- [Work required]: Print every line below exactly. Skip the pictures.

==== Data in this exercise ====

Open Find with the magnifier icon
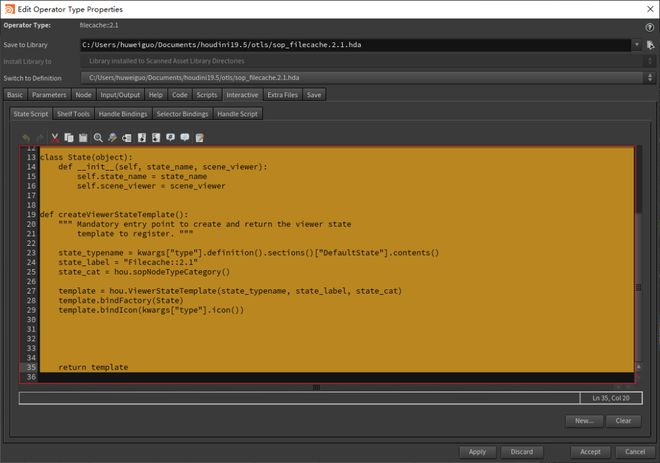 coord(98,136)
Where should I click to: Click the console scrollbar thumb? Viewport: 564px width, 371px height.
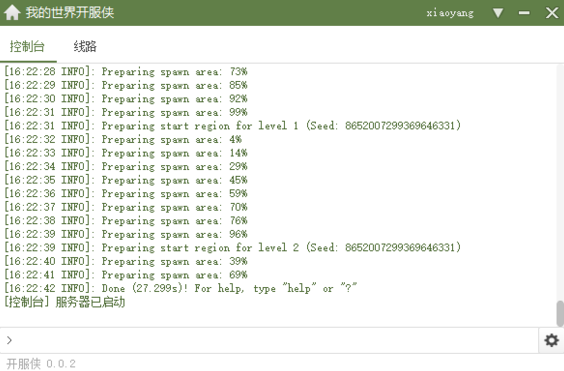coord(560,314)
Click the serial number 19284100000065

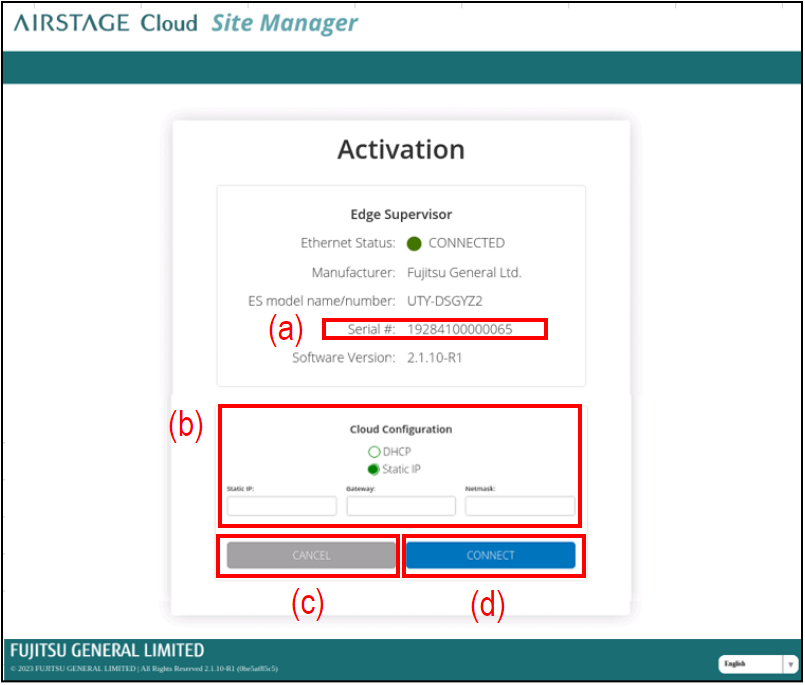coord(459,329)
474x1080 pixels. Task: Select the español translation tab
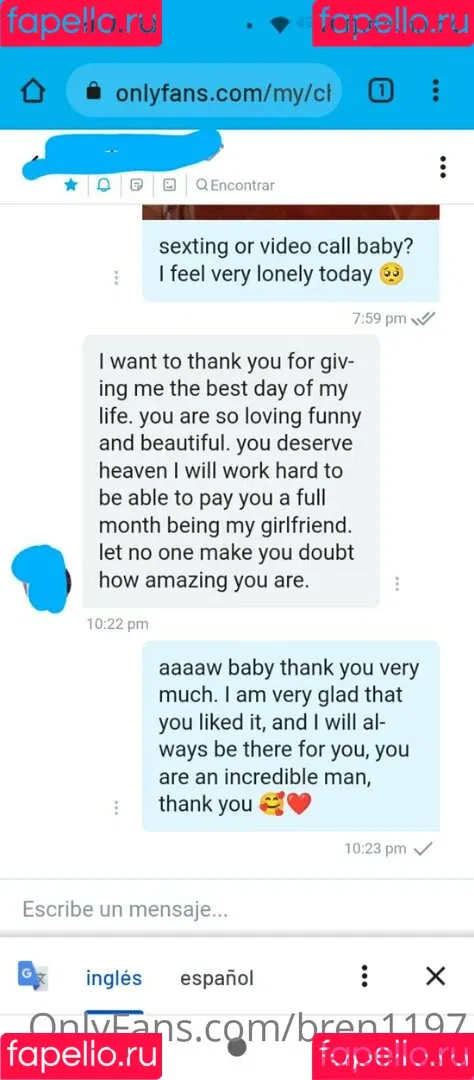pyautogui.click(x=217, y=977)

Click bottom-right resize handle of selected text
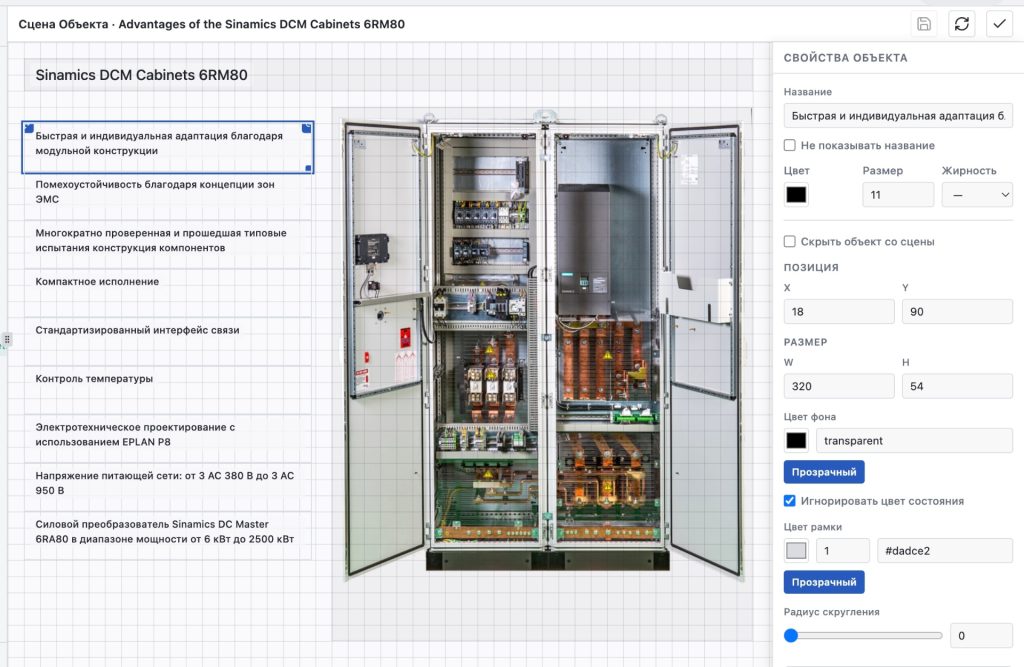308,169

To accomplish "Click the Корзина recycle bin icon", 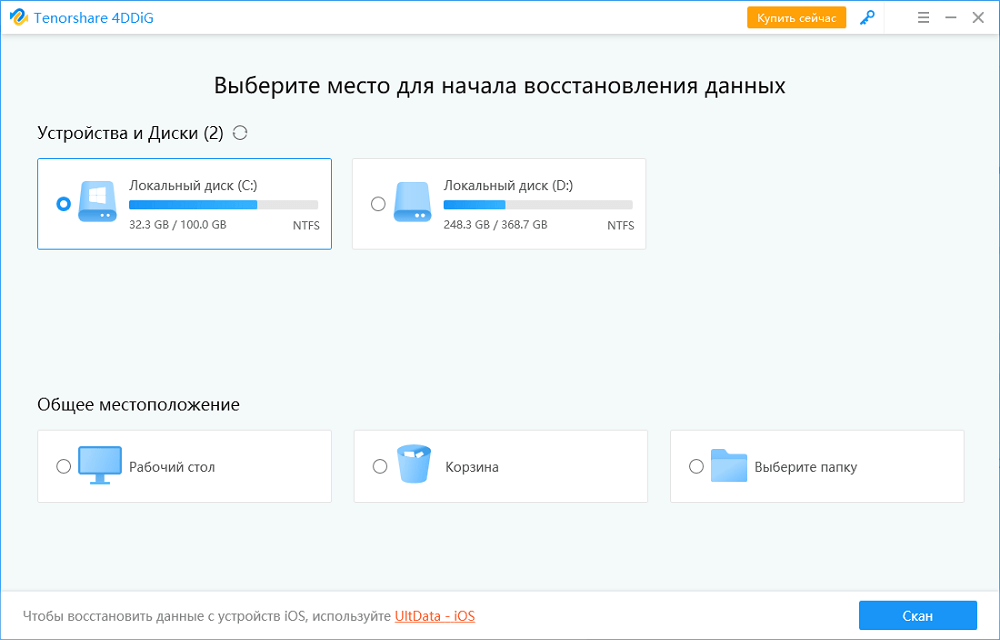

====

- [Solution to this task]:
Open Find with the magnifier icon
 coord(98,136)
Where should I click to: Click the console scrollbar thumb? Viewport: 564px width, 371px height.
coord(560,314)
Click the serial number 19284100000065

coord(459,329)
474x1080 pixels. Task: Select the español translation tab
pyautogui.click(x=217, y=977)

Click bottom-right resize handle of selected text
308,169

To accomplish "Click the Корзина recycle bin icon", 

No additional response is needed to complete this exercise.